I've really got into the middle-eastern / Mediterranean cooking lately. Jim loves it and it's such a joy to prepare. Mind you, I have the luxury of not being at work any more, I can spend hours in the kitchen. It is so much harder to be creative with your cookery if you have a young family to consider, or work outside the home - or both! We were discussing at lunch time what a double edged sword the whole supermarket thing has been for British women in particular. Liberating in many ways, I feel we really threw the baby out with the bath water,  in so many others.

This was part of a mezze table I laid on last week. On the left, a dish of gigantes - butter beans slowly cooked in a sauce of onions, garlic, tomatoes and olive oil. I cannot begin to tell you how delicious these were, I shall be making them again soon. Very easy, and very quick  -  I used tinned butter beans - and cheap. With flat bread and a salad they are a complete meal, and you can eat them hot, warm or  cool. Next to them is a dish of chick-pea hummus, which we ate with flat bread and raw vegetables.

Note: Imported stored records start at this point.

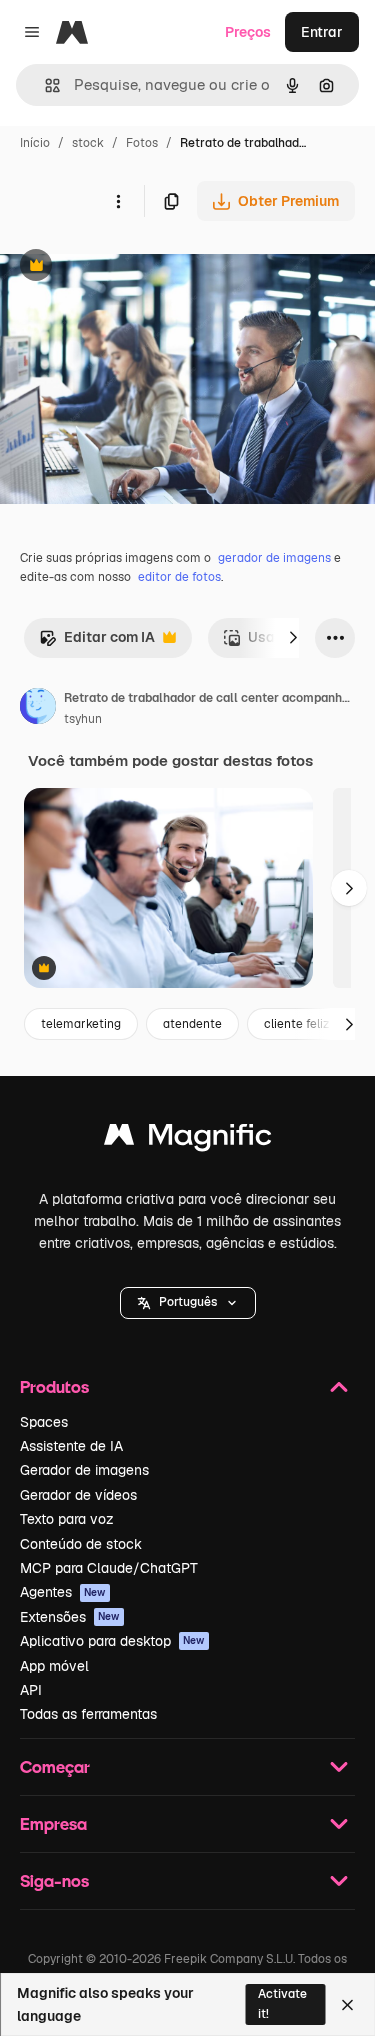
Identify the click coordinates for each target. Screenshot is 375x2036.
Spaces (44, 1422)
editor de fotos (179, 577)
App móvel (54, 1666)
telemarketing (81, 1024)
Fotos (142, 143)
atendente (192, 1024)
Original (128, 267)
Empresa (53, 1823)
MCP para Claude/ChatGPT (109, 1568)
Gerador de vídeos (78, 1495)
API (31, 1690)
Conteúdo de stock (81, 1544)
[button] (188, 1303)
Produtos (54, 1386)
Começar (55, 1766)
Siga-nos (54, 1880)
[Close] (347, 2005)
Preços (248, 32)
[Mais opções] (118, 201)
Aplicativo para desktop (112, 1641)
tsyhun (83, 719)
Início (35, 143)
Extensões (70, 1617)
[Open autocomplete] (44, 85)
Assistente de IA (71, 1446)
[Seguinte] (293, 638)
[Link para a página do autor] (38, 709)
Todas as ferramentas (88, 1714)
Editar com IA (97, 642)
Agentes (63, 1592)
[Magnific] (188, 1139)
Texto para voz (67, 1519)
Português (188, 1302)
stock (88, 143)
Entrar (322, 32)
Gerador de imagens (84, 1470)
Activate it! (282, 2003)
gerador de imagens (274, 558)
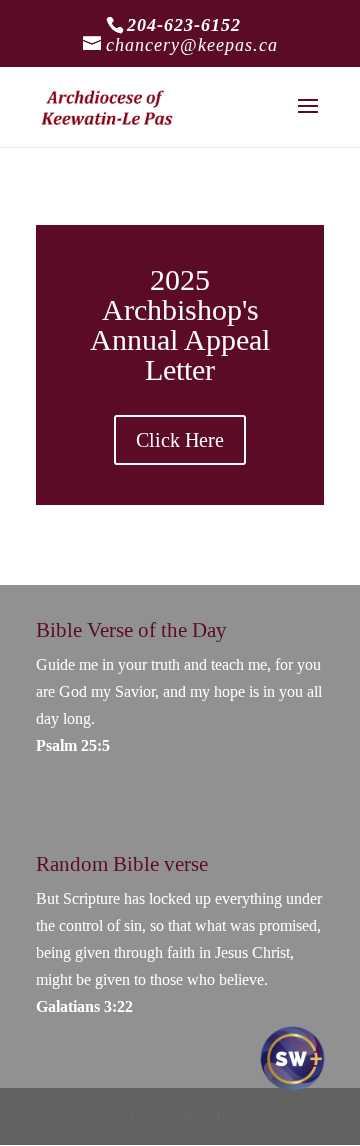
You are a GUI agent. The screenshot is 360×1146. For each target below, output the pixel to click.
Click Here (180, 440)
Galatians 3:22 (84, 1006)
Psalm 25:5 (73, 745)
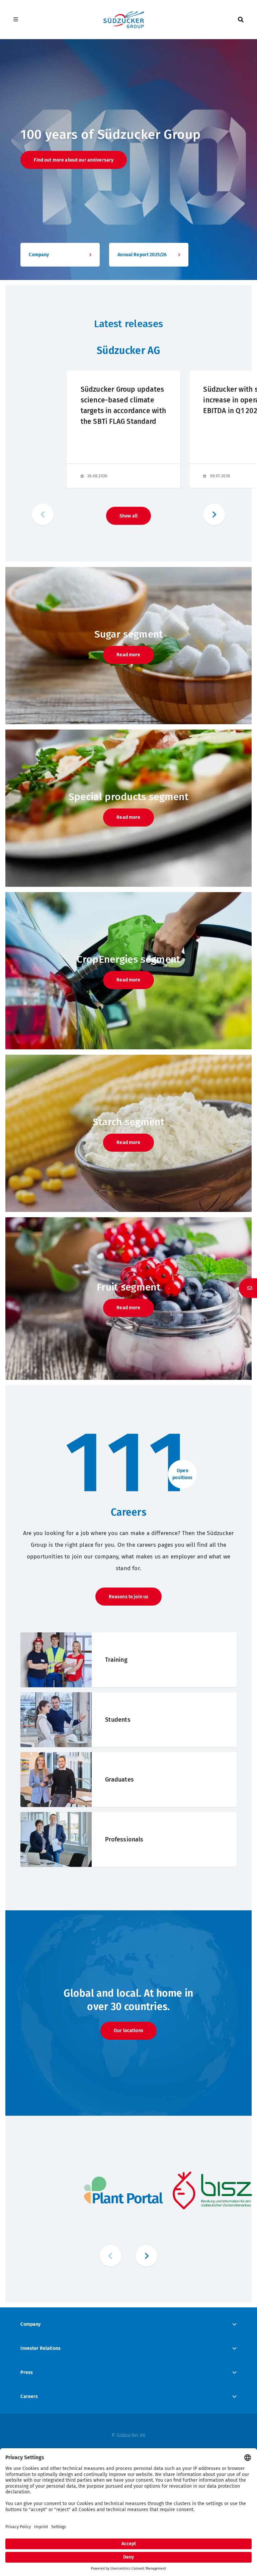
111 (128, 1463)
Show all (128, 516)
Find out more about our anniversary (73, 160)
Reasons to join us (129, 1597)
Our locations (128, 2030)
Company (30, 2324)
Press (26, 2372)
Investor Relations (40, 2348)
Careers (29, 2396)
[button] (214, 514)
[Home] (123, 19)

On the end some slow roasted peppers and tomatoes.

Another day I made some lamb meatballs in onion, garlic and tomato sauce, served with giant cous-cous, a nice change from rice or ordinary cous-cous. In the small bowl there's some baba ghanoush, Jim's all-time favourite, topped with a sprinkling of sumach.

And here is the Spanokopita I made this morning, only the second time I've made it, but to be honest it isn't terribly difficult or time consuming. A box of filo pastry, some ricotta, some grated Lancashire cheese because that is what I had in the fridge, a bag of spinach, half a medium onion, an egg, grated nutmeg, salt and pepper, some olive oil and some melted butter to brown the top.  I made it in a medium deep cake pan, well oiled (the pan not me!) and it turned out beautifully. I can claim no real credit, because the filo pastry just ends up this way, when you fold over the overhanging ends, and use the final two pieces of pastry torn in half and scrunched to give this lovely effect. We'll have it for lunch tomorrow with some left over roasted pepper and tomatoes, and perhaps some flatbread if I can get it right this time!

So there you have it. Still can't get back into the music, sadly but I am listening to it in the car now. We are well into autumn now, having seen the last of those lovely warm sunny days we were unexpectedly gifted with. The clocks will soon be going back, and once more my car clock will read the correct time! For another six months, anyway!